逆流性食道炎
胃酸が逆流して食道粘膜を刺激し、炎症を起こしている状態です。主な症状には、胸焼け、ゲップ、呑酸(酸味や苦味が上がってくる感じ)、のどの違和感、咳などがあります。
油分の多い食事、肥満・締め付け・猫背などによる腹圧、加齢による筋肉や蠕動運動といった機能の衰えなどによって起こり、近年患者数が増加傾向にあります。
不快な症状が続いて食事の楽しみが損なわれ、咳やのどの違和感で熟睡できないなど日常生活に支障を与えることが多い疾患です。また生活習慣が発症に影響するため慢性化しやすい特徴があります。食道粘膜は炎症が長期に及ぶとがん発症のリスクが上昇してしまいますので、お早めに当院までご相談ください。
逆流性食道炎の症状
胃酸の逆流は食後2~3時間に起こることが多く、症状も食後に起こりやすい傾向があります。

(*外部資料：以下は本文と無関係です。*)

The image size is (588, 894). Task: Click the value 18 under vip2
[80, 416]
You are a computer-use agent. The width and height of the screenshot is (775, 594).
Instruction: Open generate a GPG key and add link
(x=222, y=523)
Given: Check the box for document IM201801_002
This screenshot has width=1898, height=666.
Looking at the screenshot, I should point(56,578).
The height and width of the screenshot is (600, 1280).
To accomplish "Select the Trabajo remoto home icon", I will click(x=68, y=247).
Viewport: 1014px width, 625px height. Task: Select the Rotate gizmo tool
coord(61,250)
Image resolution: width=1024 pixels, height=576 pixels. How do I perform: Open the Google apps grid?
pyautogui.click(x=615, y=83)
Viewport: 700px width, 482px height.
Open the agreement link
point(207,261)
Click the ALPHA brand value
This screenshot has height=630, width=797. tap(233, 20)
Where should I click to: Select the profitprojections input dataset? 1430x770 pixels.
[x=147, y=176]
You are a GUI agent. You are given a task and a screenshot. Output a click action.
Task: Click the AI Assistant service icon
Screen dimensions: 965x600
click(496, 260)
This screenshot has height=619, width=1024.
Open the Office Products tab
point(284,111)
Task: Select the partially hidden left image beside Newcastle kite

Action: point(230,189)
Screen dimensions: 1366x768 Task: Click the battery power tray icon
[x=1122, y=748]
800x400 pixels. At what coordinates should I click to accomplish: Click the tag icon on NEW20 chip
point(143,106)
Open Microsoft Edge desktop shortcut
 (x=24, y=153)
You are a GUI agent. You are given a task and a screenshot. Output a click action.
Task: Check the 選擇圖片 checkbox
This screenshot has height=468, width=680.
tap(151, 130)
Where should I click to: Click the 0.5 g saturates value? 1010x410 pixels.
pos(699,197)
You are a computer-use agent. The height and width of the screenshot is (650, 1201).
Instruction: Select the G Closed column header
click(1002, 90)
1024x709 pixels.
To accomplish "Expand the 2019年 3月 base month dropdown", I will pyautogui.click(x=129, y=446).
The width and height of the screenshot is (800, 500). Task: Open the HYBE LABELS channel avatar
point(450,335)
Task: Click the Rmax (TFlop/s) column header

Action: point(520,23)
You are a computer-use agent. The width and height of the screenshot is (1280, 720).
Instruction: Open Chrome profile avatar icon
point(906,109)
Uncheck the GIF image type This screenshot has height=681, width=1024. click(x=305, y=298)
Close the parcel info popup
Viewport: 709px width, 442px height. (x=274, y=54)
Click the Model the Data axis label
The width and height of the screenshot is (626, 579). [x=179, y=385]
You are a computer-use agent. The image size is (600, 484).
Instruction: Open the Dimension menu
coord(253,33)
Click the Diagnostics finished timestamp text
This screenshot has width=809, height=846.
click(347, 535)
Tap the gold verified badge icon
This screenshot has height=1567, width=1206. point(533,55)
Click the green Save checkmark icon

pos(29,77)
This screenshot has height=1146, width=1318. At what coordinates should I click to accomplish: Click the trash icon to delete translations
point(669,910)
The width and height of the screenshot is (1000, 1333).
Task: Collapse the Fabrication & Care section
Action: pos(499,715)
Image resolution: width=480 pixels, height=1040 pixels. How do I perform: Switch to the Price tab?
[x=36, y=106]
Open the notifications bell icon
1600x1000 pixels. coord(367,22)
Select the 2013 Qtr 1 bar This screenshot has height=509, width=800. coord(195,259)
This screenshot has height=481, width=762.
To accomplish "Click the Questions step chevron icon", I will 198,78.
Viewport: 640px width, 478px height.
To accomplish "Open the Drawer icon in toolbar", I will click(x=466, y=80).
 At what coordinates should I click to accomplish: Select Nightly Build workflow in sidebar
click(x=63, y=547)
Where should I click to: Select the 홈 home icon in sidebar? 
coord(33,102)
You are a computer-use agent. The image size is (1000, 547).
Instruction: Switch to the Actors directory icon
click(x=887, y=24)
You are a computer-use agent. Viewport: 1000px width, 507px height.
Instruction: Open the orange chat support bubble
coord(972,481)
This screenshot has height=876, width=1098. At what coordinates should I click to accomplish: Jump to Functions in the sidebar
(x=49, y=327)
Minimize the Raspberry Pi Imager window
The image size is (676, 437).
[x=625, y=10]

- 胸焼け(みぞおち上部が焼けるよう・しみるように感じる)
- 呑酸(酸味や苦味がこみあげてくる)
- 胸やのどが詰まるような痛み
- 腹部膨満感(お腹が張る)
- 胃もたれ
- ゲップ
- 咳が続く
- のどの違和感
- 声がれ
- めまい
など
逆流性食道炎の原因
胃酸は強い酸性で、食物を溶かして消化を助け、口から入ってきた細菌などを殺菌する役割を持っています。胃粘膜には胃酸から粘膜を守って修復を助ける粘液がありますが、食道粘膜にはこうした機能がないため胃酸が逆流してくるとダメージを受けてしまいます。
胃酸逆流を起こす原因
胃酸の分泌量増加
脂肪分の多い食事・高カロリーな食事を消化するためには、より多くの胃酸が必要になるため分泌が盛んになります。また消化に時間がかかるため、逆流を起こしやすくなります。胃潰瘍や胃がんの代表的な要因とされているピロリ菌感染があると胃酸分泌が抑制されますが、除菌することで胃酸分泌が盛んになって一時的に逆流性食道炎を起こすこともあります。
腹圧が高い
腹圧が高くなると、その力に押されて胃酸が食道の方に逆流しやすくなります。腹圧は、猫背などの姿勢、ベルトやコルセットなど腹部を締め付ける衣類、肥満、妊娠などによって上昇します。
下部食道括約筋の筋力低下
食道と胃の間では、下部食道括約筋という筋肉が強く締め付けて逆流を防いでいます。加齢などによって筋力が衰えるとこの下部食道括約筋もゆるんでしまい、逆流しやすくなります。
蠕動運動の衰え
消化管は全体の蠕動運動によって食物を奥に運んでいます。この蠕動運動機能が加齢などで衰えると逆流した胃酸がなかなか胃に戻らず食道に長くとどまってしまい、食道粘膜へのダメージにつながります。
食道裂孔(しょくどうれっこう)ヘルニア
食道裂孔は横隔膜に開いた穴で、そこに食度が通っていて胃へ食物を届けています。この食道裂孔から胃の一部が上にはみ出してしまうと逆流が起こりやすくなります。
逆流性食道炎の発症リスクが高い人
発症の主な要因は、食生活をはじめとする生活習慣や、腹圧のかかる姿勢・体型などです。
- 油分が多い食事が好き
- つい食べ過ぎてしまう
- 食べるのが早い
- 夜中に食事をする
- 飲酒や喫煙の習慣がある
- 慢性的な便秘
- 腹圧のかかる姿勢をとることが多い
- 妊婦
- 肥満
- ピロリ菌除菌に成功した
- ストレスに悩んでいる
など
逆流性食道炎の検査と診断
症状の内容と炎症の状態を確認して診断します。
問診
胸焼けや呑酸など自覚症状の内容、起こるきっかけや時間帯などについてうかがいます。
逆流性食道炎が疑われる場合には、内視鏡検査を行います。年齢的な問題などで検査が難しい場合には、胃酸分泌抑制薬などを処方して経過を慎重に観察します。
胃カメラ検査
胃カメラという名称ですが、食道粘膜を含めた上部消化管の粘膜を詳細に観察できる検査です。炎症の有無や状態を確認し、食道裂孔ヘルニア・胃潰瘍・胃がんなどの有無を確認します。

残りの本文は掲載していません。